■ Source data:

########

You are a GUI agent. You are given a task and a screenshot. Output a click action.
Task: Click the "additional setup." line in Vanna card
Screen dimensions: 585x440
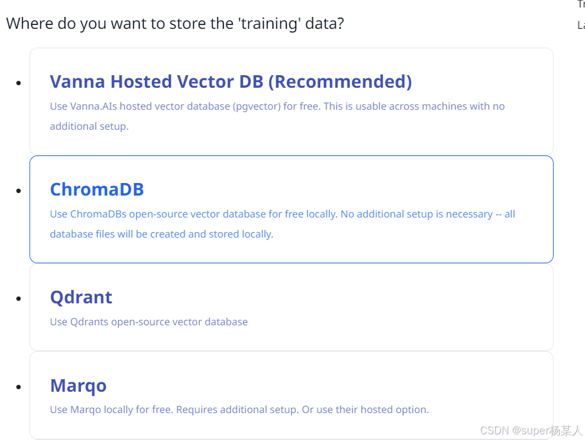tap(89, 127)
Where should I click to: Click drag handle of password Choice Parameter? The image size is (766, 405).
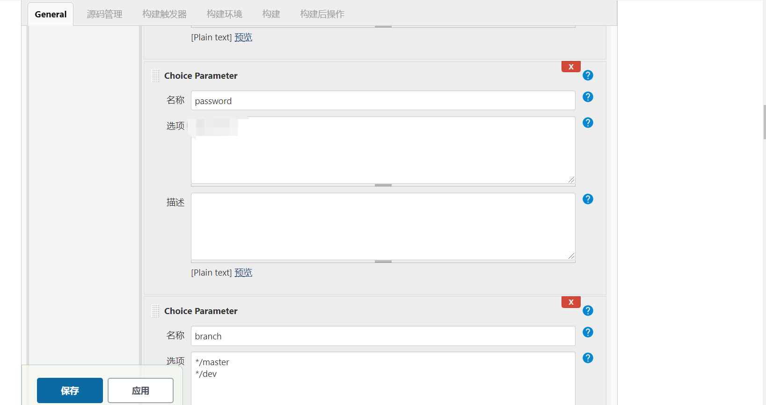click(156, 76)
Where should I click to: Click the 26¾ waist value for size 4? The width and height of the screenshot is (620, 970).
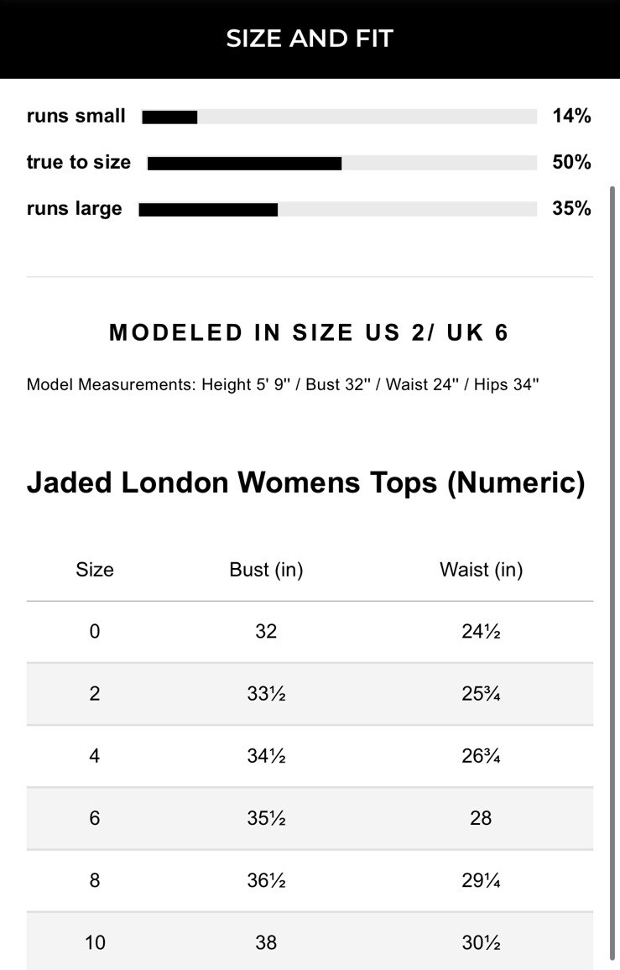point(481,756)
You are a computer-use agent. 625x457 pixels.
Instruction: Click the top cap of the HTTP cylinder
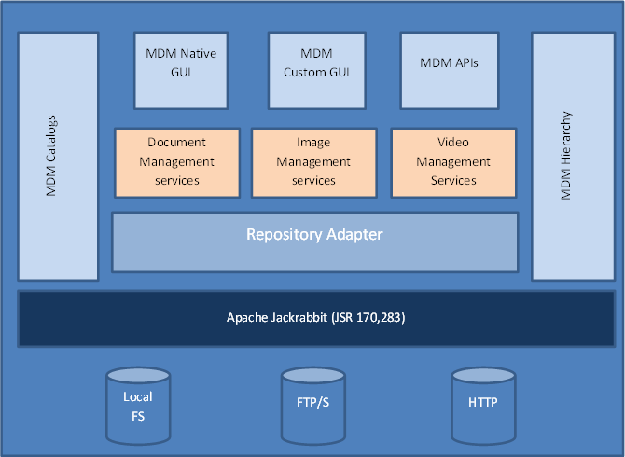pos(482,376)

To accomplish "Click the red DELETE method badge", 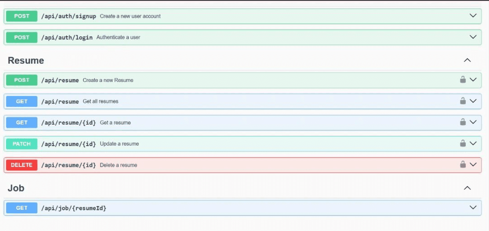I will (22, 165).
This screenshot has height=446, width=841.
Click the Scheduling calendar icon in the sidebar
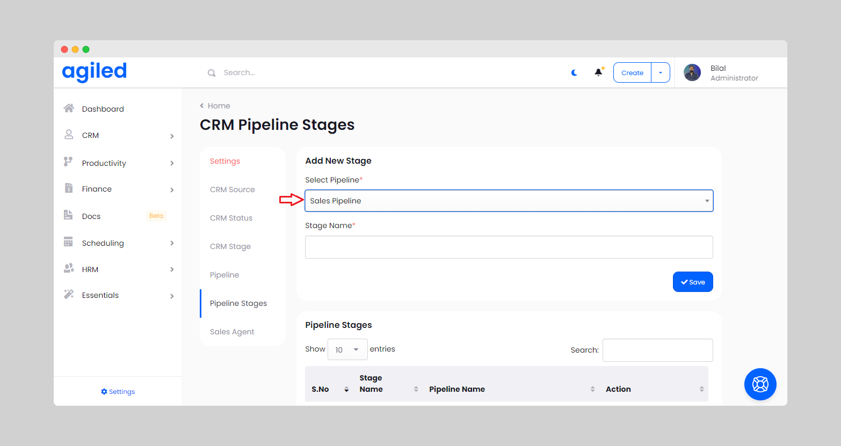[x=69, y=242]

########

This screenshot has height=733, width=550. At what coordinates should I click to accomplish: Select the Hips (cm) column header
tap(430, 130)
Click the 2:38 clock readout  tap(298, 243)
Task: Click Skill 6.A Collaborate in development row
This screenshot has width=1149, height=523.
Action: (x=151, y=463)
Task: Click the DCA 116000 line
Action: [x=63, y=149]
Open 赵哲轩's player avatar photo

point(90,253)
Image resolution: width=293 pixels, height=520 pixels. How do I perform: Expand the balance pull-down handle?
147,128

########

■ Exercise objective: Across the listing above, find each line that holds the word "agent". Give only how many there are.

■ Worked solution: 2